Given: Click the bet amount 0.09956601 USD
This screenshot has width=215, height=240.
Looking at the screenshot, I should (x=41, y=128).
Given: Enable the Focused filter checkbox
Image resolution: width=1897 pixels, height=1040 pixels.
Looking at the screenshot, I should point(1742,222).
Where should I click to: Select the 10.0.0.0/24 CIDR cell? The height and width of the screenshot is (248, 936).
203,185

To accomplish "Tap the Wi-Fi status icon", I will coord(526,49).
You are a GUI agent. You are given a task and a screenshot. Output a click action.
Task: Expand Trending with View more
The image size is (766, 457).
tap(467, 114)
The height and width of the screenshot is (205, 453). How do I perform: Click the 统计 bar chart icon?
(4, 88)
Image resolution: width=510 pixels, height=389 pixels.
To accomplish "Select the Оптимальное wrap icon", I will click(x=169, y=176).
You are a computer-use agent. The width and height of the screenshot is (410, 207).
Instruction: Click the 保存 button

——————

- _CHALLENGE_:
Transcribe the listing word for word, from the line containing "The height and width of the screenshot is (205, 453)." through the end of the listing, including both ends.

- _ANSWER TO THIS PROBLEM_:
The height and width of the screenshot is (205, 453). How do I perform: Click the 统计 bar chart icon?
(4, 88)
Image resolution: width=510 pixels, height=389 pixels.
To accomplish "Select the Оптимальное wrap icon", I will click(x=169, y=176).
You are a computer-use agent. The width and height of the screenshot is (410, 207).
Instruction: Click the 保存 button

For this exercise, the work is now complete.